As you may know, the Centre for Technology and Publishing at Birkbeck publishes and maintains a piece of open-source software for journal publishing called Janeway. This software is licensed under the AGPLv3.
We chose this license for several reasons, but the most important was that we wanted strong CopyLeft protection, including for server-side usage, on this software. Other journal publishing software has been used extensively by for-profit third parties who refuse to contribute their modifications back into the open ecosystem. We do not wish to develop software that can be made subject to corporate, for-profit enclosure. Given recent acquisitions by Elsevier, this seems all the more important at this time. This seemed, to us, to offer the best deal for the community who pursue open access, as it is advocated for inside many academic libraries.
Imagine our dismay this week, then, when a big (and I mean very big) institution – one that is very supportive of open access and that does many, many good things around this field – told us that it was unlikely to be able to contribute code to Janeway because of our license choice. The reason? It’s to do with the patent grant clause in the license.
Essentially, this university was in a situation where it holds a sizable portfolio of (software) patents. Employee clearance to work on projects is conducted on the basis of a risk matrix.

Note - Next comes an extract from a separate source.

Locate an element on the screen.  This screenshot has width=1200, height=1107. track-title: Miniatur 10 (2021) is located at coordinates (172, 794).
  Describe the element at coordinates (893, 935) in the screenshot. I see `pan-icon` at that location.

The situation that the want to avoid is as follows:
- Someone patents something somewhere in the university.
- The university enters into an exclusive agreement with someone else for the patent.
- A different employee contributes code/functionality to Janeway that is covered by the patent, violating the previous exclusive agreement.

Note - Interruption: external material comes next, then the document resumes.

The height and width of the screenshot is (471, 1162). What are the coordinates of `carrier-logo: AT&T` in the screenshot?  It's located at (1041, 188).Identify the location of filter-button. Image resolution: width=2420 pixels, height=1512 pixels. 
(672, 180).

- The institution is liable.
It is, therefore, the patent grant aspect of the AGPL3 to which the University objects. They want indemnification for their employees making a mistake.
I have a number of gut reactions to this. The first is that we should not encourage anyone to file and to license software patents. They are a harmful practical and intellectual development.

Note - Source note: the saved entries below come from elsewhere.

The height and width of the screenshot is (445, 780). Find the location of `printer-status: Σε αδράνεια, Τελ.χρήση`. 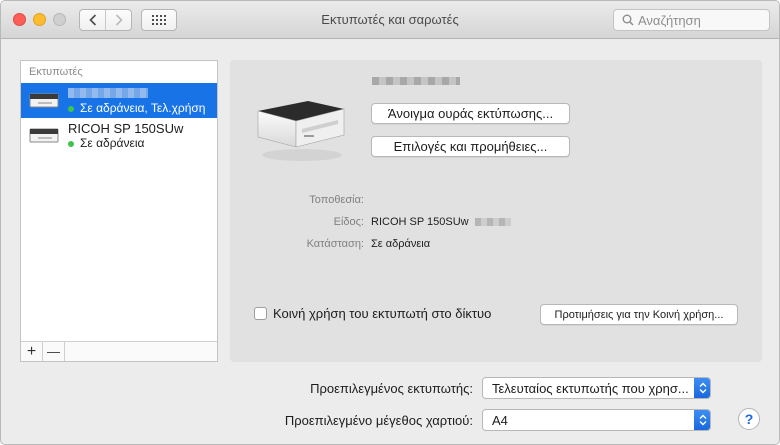

printer-status: Σε αδράνεια, Τελ.χρήση is located at coordinates (143, 108). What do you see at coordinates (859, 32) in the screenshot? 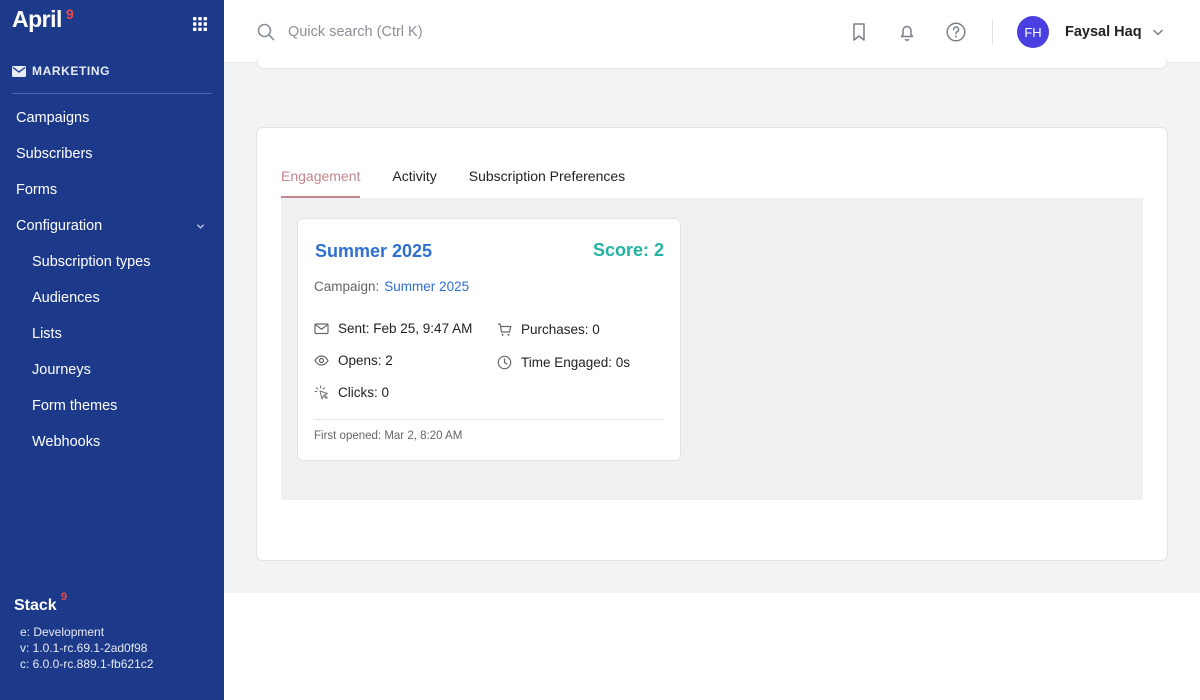
I see `bookmark-icon` at bounding box center [859, 32].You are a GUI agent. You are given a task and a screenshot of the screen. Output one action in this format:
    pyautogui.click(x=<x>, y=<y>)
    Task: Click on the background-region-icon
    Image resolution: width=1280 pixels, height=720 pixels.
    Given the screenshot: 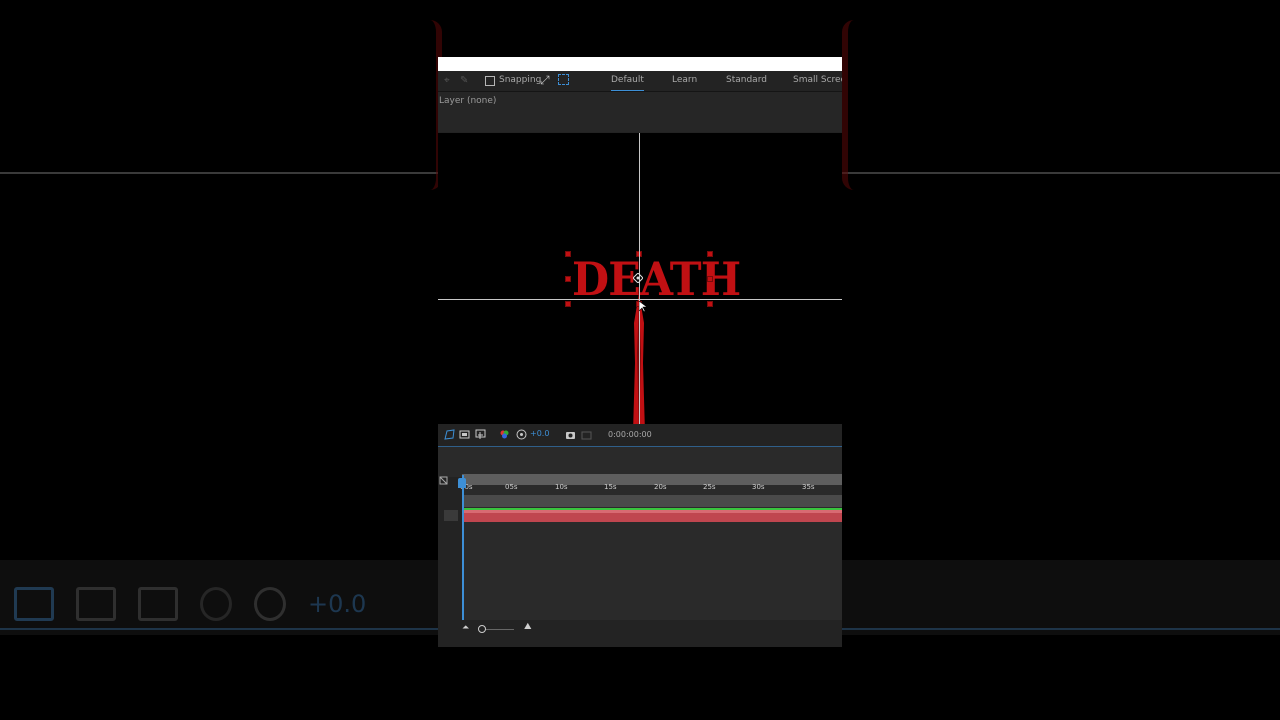 What is the action you would take?
    pyautogui.click(x=96, y=604)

More importantly, though, were a set of other thoughts:
The patent grant clause in the GPL is there for our protection. If we changed the license and an institution behaved as above anyway, committing code that happens unwittingly to be the subject of an exclusive patent license owned by your institution, we would end up being the liable party and our ability to use and distribute the software would be compromised. If parties can commit code to which they or their institution owns patents and that they have licensed exclusively elsewhere, we cannot and should not end up being the liable party for that behaviour. If it is felt that this behaviour is unlikely, though, then I do not understand why this license is deemed high risk.
Other licenses, such as MIT (which is deemed “low risk”), contain implied, or even express, patent grants anyway (and thus do not solve the problem), while they do not give us the CopyLeft protections set out above. This policy does not seem to have correctly evaluated the license on this front.
Libraries that want to advocate for openness in research practice and software should be campaigning against their institutional policies on software patents in this area. Institutions should not hold them, they should not license them, and they should not enforce them. For, if doing so forces open-source projects off licenses such as the AGPL3 and onto more liberal licenses, platform projects are being re-opened to for-profit enclosure and exploitation, against the explicit stated desires of many academic research librarians. The AGPL doesn’t stop for-profits using our code – it just ensures that they have to contribute any changes back into the open, so they can’t make their offering a distinct product with closed advantages.
It feels to me, ridiculous, that a large university should insist, if its staff participate in open-source software work, that the open-source software bear the risk of the institution messing up. Because that’s basically what it is: an indemnity clause against their own inability to manage their software patent portfolio. This is frustrating, to say the very least.
All that said, we really want community and institutional participation. I think the actual risks are negligible. Most functionality in publishing platforms has prior art. If there is something radically new contributed, we’ll do a patent search. For that reason, we are likely to change the licensing terms on Janeway to the AGPL version 2 in the near future.